Sunday, October 04, 2009

American youth bask in the feel-good economic vitality that is the hope-and-change economy


He's sooo smart. And he's hissstoric.

• The Department of Labor reports that young Americans -- those aged 16 to 24 -- have an unemployment rate of 53.4 percent, which represents a post-World War II high.

• Young Americans' lifetime earning potential will be dramatically diminished.

• Their entrance into the economy will be delayed due to the exceedingly slow recovery.

• Young workers have borne the brunt of the epidemic of job losses: a total of 6.9 million jobs have been lost.

• Heidi Shierholz, an economist with the Economic Policy Institute, describe the situation as "extremely dire... [t]his group won't do as well as their parents unless the jobs situation changes."

• Al Angrisani, a former assistant Labor Department secretary under President Reagan, pins the blame on the Pelosi-Obama-Reid Democrats who constructed a "stimulus" package hostile to small business. "There is no assistance provided for the development of job growth through small businesses, which create 70 percent of the jobs in the country... All those [unemployed young people] should be getting hired by small businesses."

• He also believes that the Obama economic team -- led by academics like Larry Summers -- have no experience with small businesses, have never started or grown a business, have never been entrepreneurs.

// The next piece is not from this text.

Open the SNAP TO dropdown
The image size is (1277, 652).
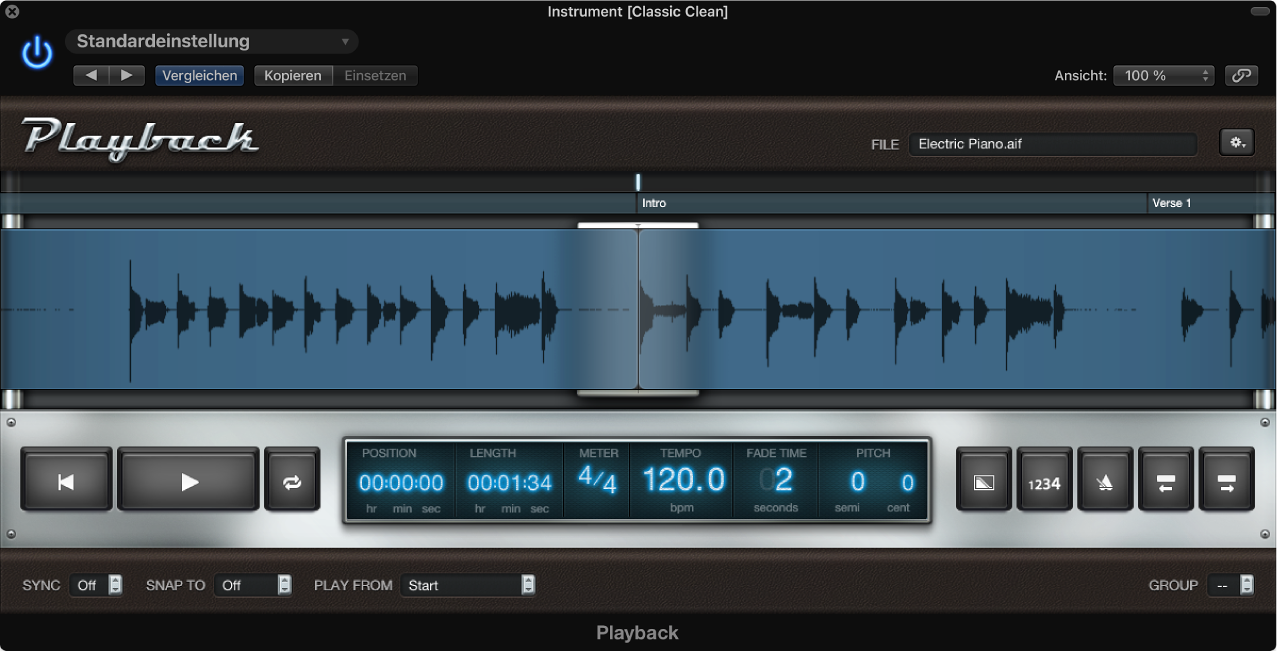(x=253, y=585)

He recommends tax credits for small businesses to spur hiring.

• A study by the National Longitudinal Survey of Youth states that the damage to a young person's career by a recession can last 15 years. And any delay into the workforce also postpones their major purchases, thereby further dampening a recovery.

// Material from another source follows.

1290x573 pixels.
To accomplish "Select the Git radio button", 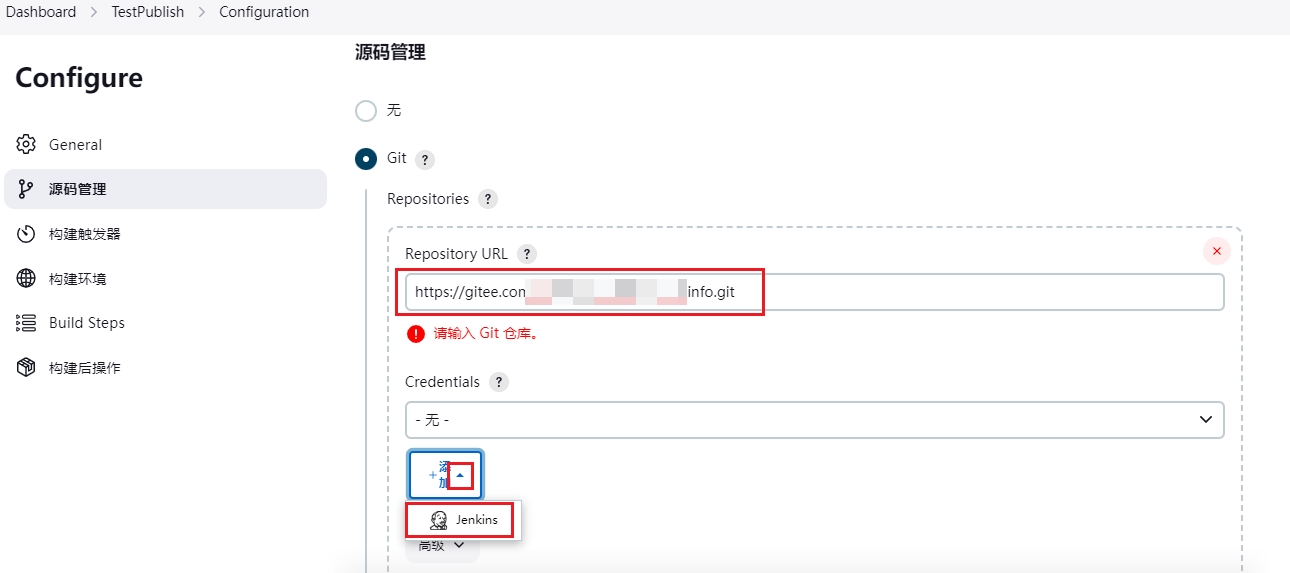I will (x=366, y=159).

• Angrisani also notes the futility of extending unemployment benefits, likening it to a "narcotic that is keeping the unemployed content -- but doing little to get them jobs."

• Labor statistics also show that the number of chronically unemployed -- those without a job for 27 weeks or more -- also hit a post-WWII high.

Those are the changes you have to believe in: they're facts.

Hey -- I've got an idea! How about a second "stimulus" package? Who's with me? Besides the SEIU, that is.